With her family so far away,
Julie stayed in touch with her mother in Florida,
penning long letters about her life back in New England.
It's in these letters Lori's mother learned
that the several-year-long relationship between Julie and Brian was not what it once had been.
My mother told me that she had expressed some concerns that things weren't working out, that it was maybe time to move on, that Brian wanted to get married.
Julie did not want marriage.
She was too free-spirited to be tied down that way.
In another letter, several pages long,
Julie reflected on the fragility of life.
Dear Ma, she wrote,
the fact is that a schoolmate of mine from Lexington died recently,
and it just got me thinking about how very fragile life is,
how it can be snatched away so suddenly, without warning,
sometimes very unexpectedly.
That letter also contained Julie's will.
And most people don't think at the age of 23 to send their mother a bill.
But she had lost a friend that she had went to high school with.
And so she explains in this letter that she realized life is short and that if anything
were to happen to her, no one knew her wishes. And so she wanted
my mother to hopefully not take it as a morbid type of letter, but just simply, these are my
wishes. If anything should happen to me, you're the best person to carry them out. You're the best person I can write to. And she said, I want
my organs to be donated. I'm hoping that even in death, I could help other people. I would like to
be cremated. I don't want to spend the rest of eternity in the ground. And if I have any belongings that mean anything to anyone, then of course I would
like them to be donated to whomever might benefit from them. The letter, with her will and final
wishes laid out in plain detail, it might feel to you like this dark foreboding message but it wasn't taken as such not to Lori
or her family it was Julie's way mature and wise beyond her 23 years that same reflective and
intuitive nature putting into words what she seemed to know more deeply than most Life is delicate, fragile, temporary. She was, she, intuitive is a good way to put it.
She had premonitions or intuitions that her life was going to be short. She had a strong
spirituality and calmness about the fact that even if she left early, life goes on after.
Late in 1977, all the Campbell kids were in Florida visiting their mother and younger sister Lori.
Brian and Julie were still together, and they traveled around to see the sights of the Sunshine State.
Brian with his camera in hand.
He was a photographer by trade.
If you see a photo of Julie Campbell,
it's likely Brian Hamburger was behind the lens.
He took her to different areas of Florida
and took some photographs of her.
I think she was his muse.
We all got together.
There's one photo of the four of us kids and my mom all gathered.
That was our last get-together just a few months before she was murdered.
The photo of all the siblings, Clay, Bruce, Julie, and Lori,
and their proud, smiling mother sandwiched between them,
no one knew that it was the last time their family would all be together as one.
The last interaction I had with her was during that trip that she and Brian made here late in 1977 where she, they only stayed a day or two with my mother
and I was busy working. We didn't really get a chance to do any sister bonding during that visit.
I think she and Brian were just kind of passing through to visit all the highlights you can.

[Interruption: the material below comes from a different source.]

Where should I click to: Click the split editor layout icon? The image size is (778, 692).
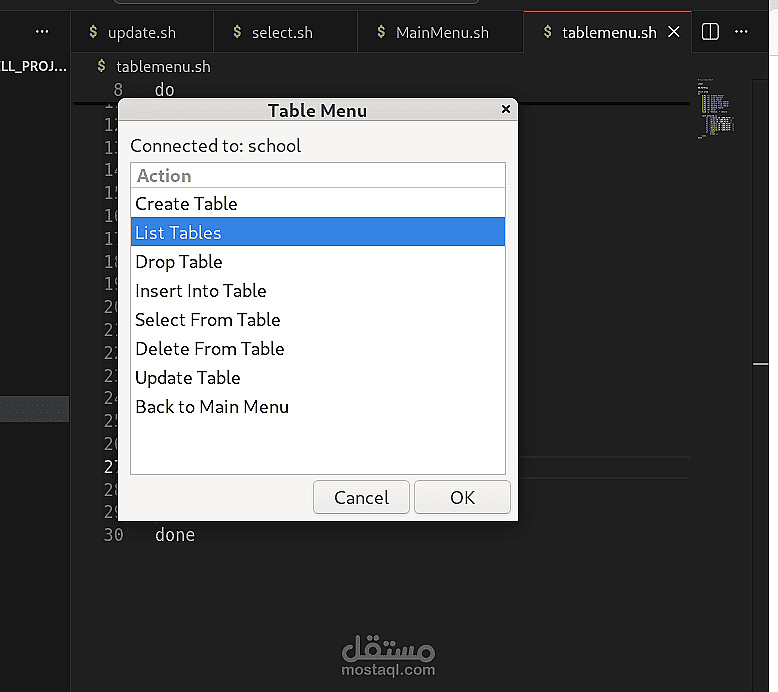710,32
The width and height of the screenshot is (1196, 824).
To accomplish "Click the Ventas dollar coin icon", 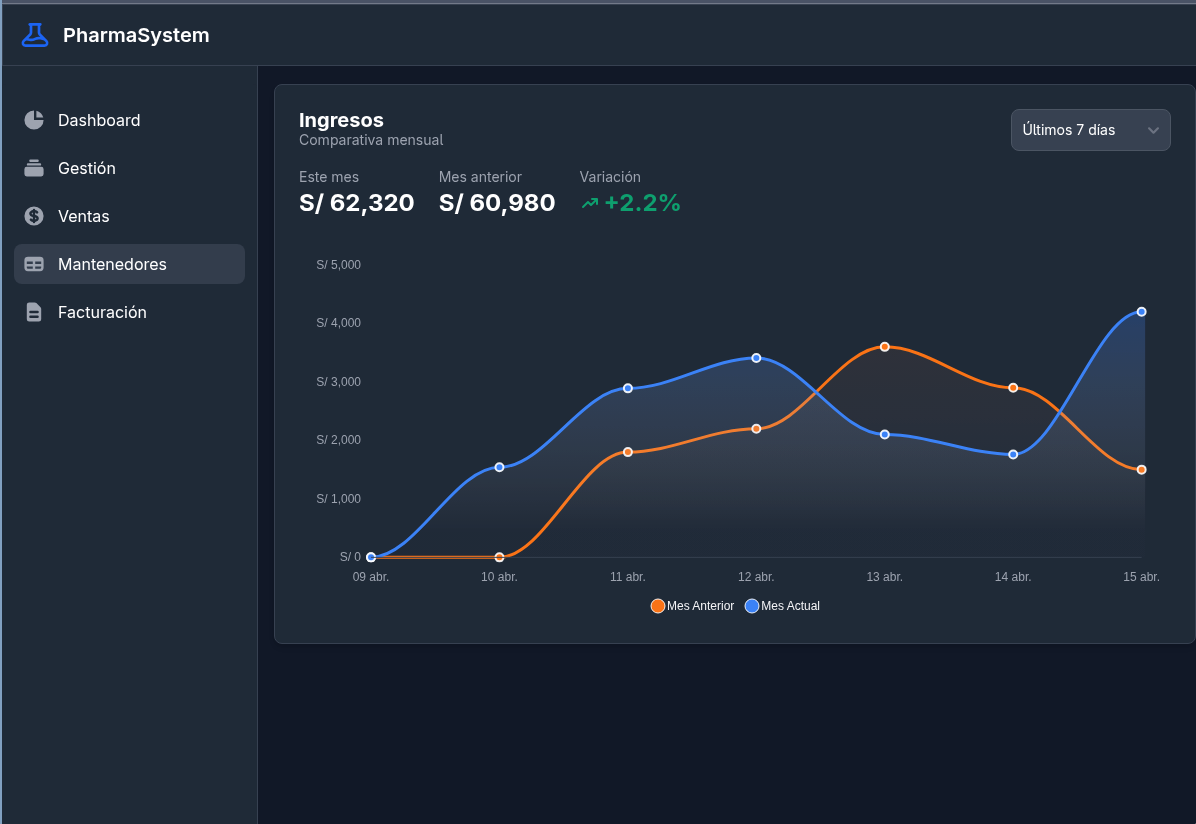I will [x=34, y=216].
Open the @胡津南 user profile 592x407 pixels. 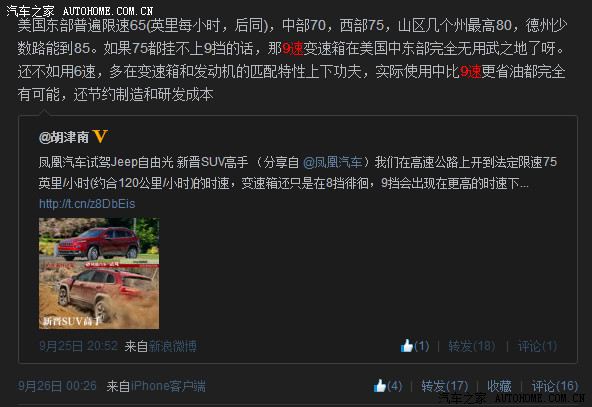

They're maybe in Florida when you're from Massachusetts
and, you know, you want to come down here for a visit.
But that's the last I remember having any time with her.
Of course, if I had known then what I know now,
I would have taken more time to make sure that those hours were spent better. On a Sunday evening, February 26, 1978, Julie Campbell had left a 24-hour copy center carrying the stack of flyers she printed for a co-worker.
She was planning to follow that co-worker, George Lai, from Hungry Charlie's, where she waited tables, to a new establishment that he was starting.
The flyers she printed announced the grand opening. A rush of frigid winter air followed her in the door as Julie arrived at the Plow and Stars bar on Massachusetts Avenue.
It's still there today.
But in 1978, Julie sidled up next to George and his female friend, ordering a drink as she took a seat beside them.
It was late. Late enough for Sunday to become Monday over the course of one round.
She had one drink. She was apparently approached by someone while she was at the bar who offered
her drugs and or drinks, and she turned him down. She was not interested and they all finished their drink
and decided it was time to go home. At this point, it was right around 12 30 or so is my understanding.
They left the bar together, but George and his friend were headed in the opposite direction of Julie, and so she started her walk back to her friend's apartment on Ellery Street alone.
It was about a quarter mile away, not a far walk from the Plow and Stars bar at all. within the one block of her apartment when someone, for reasons we will never know,
stabbed her four times. Once in the back, once in the neck, once through the heart,
and once in the abdomen. Somebody heard her scream and looked out their window of their upstairs apartment
called 911 and said
there's a woman being attacked
the first officer on the scene
was a then rookie police officer
by the name of Jim Dwyer
and he just scooped her up.
There had been a big snowstorm going on a day or two prior,
so there weren't any cars or traffic or anything to impede his getting to her
or his getting her to the Cambridge emergency room
where she was declared dead at the emergency room.
And that's all I knowledge of what happened that night
still isn't much more than what the public learned in news reports.
It's the nature of open but long-standing cold cases.
To protect the integrity of the investigation,
to protect any possibility that the cold case could one day be solved,
so much of the information about what happened that night is kept confidential,
even from the family. What Lori does know, what she could never forget, was the heavy weight that
landed on the shoulders of her entire family. Her mother and brother Clay, who happened to be
visiting in Florida,
they showed up on Lori's doorstep around 5 in the morning that February 27, 1978.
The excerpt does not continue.